Eventually some died, sure. Well, a preponderance, actually. But some hung in there, as grim as conditions might have been—wrong pH, bad magnesium, sporadic sunlight—and managed to survive. Those that didn’t make it were quickly replaced with randomly selected, your-guess-is-as-good-as-mine experimental plantings, usually things that sounded colorful and resistant to inept and intermittent care. I didn’t care that the tags clearly instructed: Plant 18 inches apart. Why plant eighteen inches apart when by any standard of logic twelve inches apart would be even better and fuller and greener! Do I hear ten? Me do!


Cranes bill, tulips, and valerian try to stop a tsunami of Japanese maple.

And sure enough, a couple of years later the empty beds started to fill in.

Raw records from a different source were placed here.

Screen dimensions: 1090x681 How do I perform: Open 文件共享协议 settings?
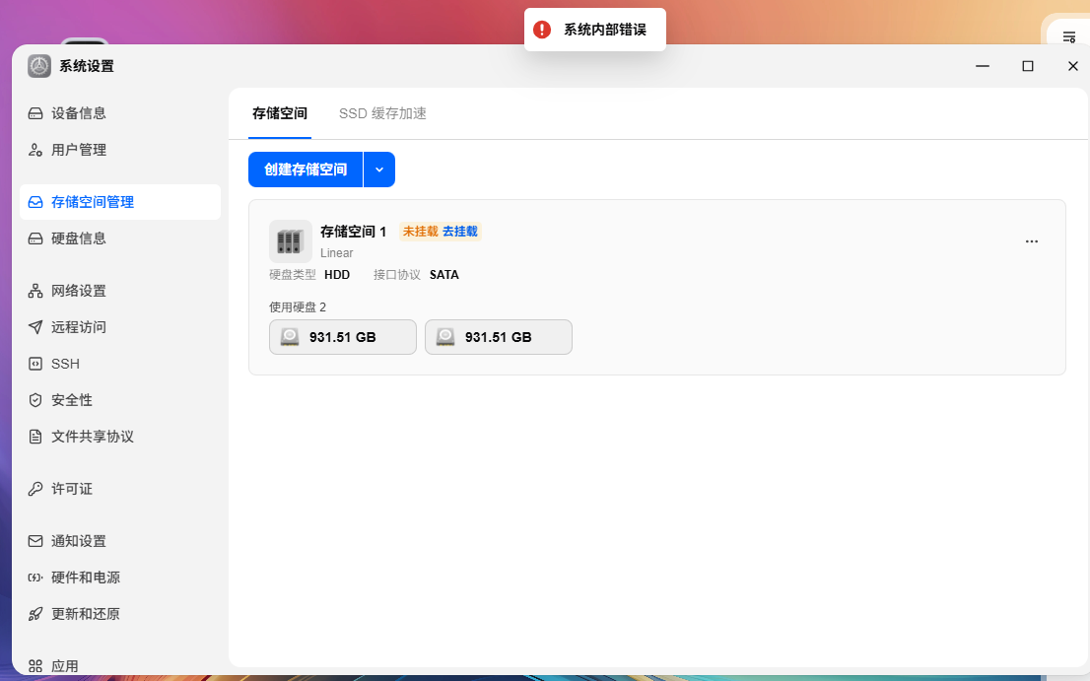(x=119, y=437)
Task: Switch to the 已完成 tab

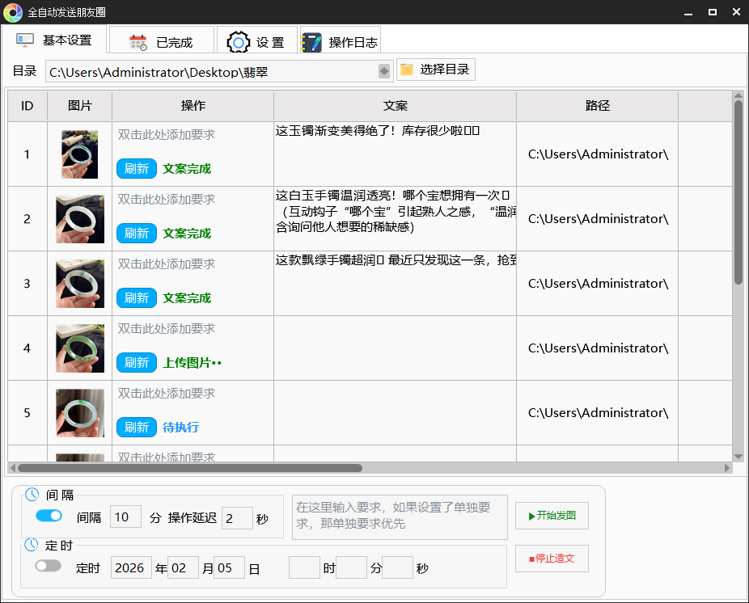Action: pyautogui.click(x=161, y=39)
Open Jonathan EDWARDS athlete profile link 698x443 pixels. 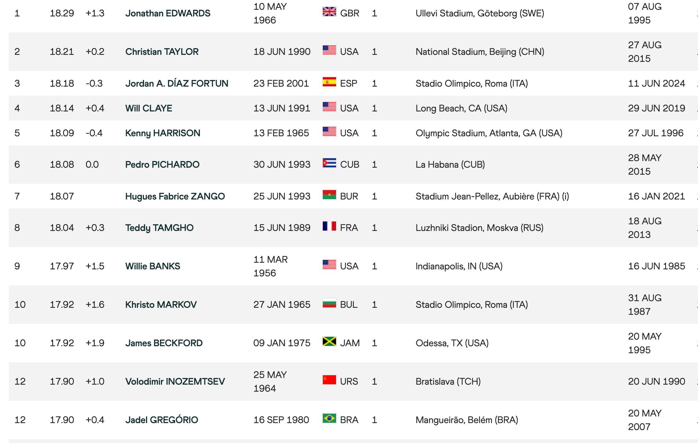pyautogui.click(x=168, y=13)
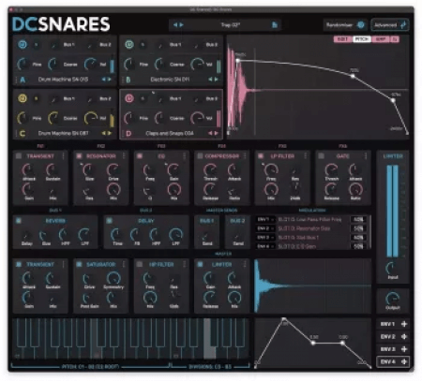This screenshot has height=381, width=422.
Task: Open the Compressor module options menu
Action: tap(245, 155)
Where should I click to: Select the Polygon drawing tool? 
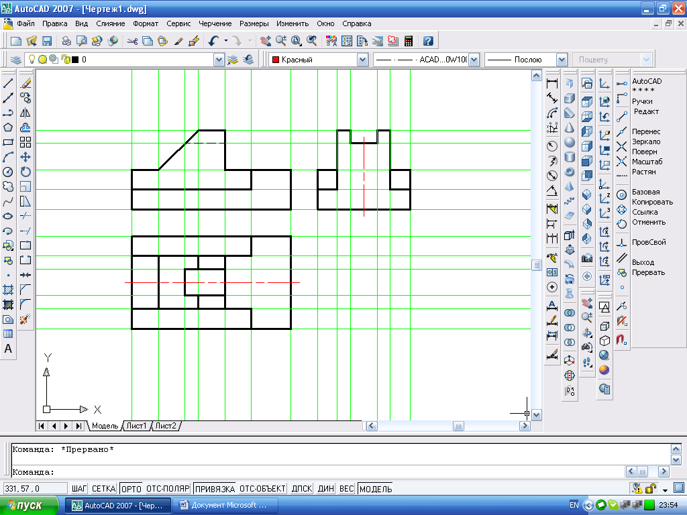[9, 127]
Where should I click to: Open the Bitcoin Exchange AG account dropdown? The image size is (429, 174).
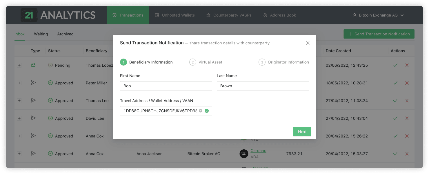(378, 15)
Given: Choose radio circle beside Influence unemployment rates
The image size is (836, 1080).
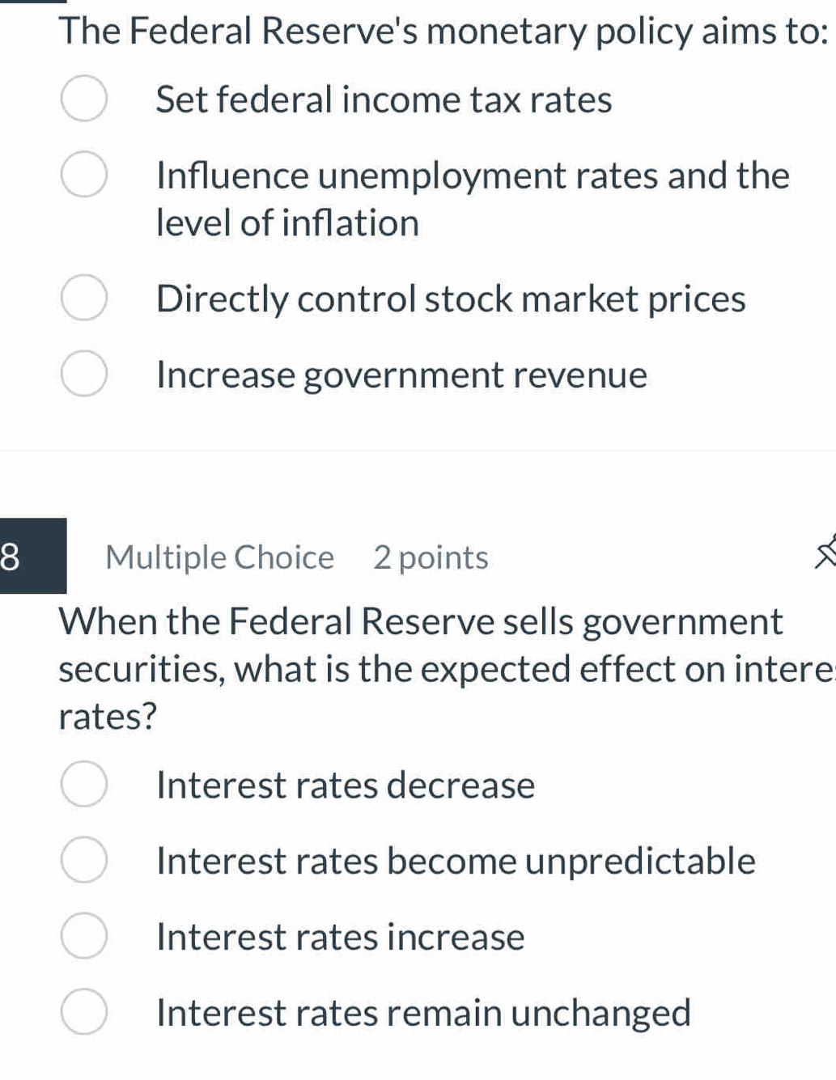Looking at the screenshot, I should click(83, 175).
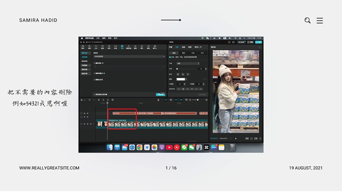Click the font size slider in text panel
The image size is (342, 193).
[187, 69]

Things got leafy, flowery, bulky. They filled in nicely, I might even say exceptionally (taking into account that I have a low bar). And they grew. And grew.

Another year and things began to get jumbly. Branches intermingled, leaves overlapped, species intertwined. Inevitably, survival instincts took over. No more Nice Darling Plant Fresh From The Greenhouse. The evolutionary knives came out. Branches stretched and got spindly in an effort to rob neighboring plants of sunlight, roots tussled underground as they vied for water and nutrients. Organization and proportion gave way to chaos and ruthlessness.

I know all this from personal observation and the horticultural methodology I’m developing that I refer to as Gardening in Retrospect, which basically involves realizing how much you’ve screwed up and reflecting on those mistakes from the relative safety of the cement patio. Gardening in Retrospect has certain harmonies with Darwinism and Nature Knows Best. And if you don’t mind, me retrospecting while sipping a nice cold IPA.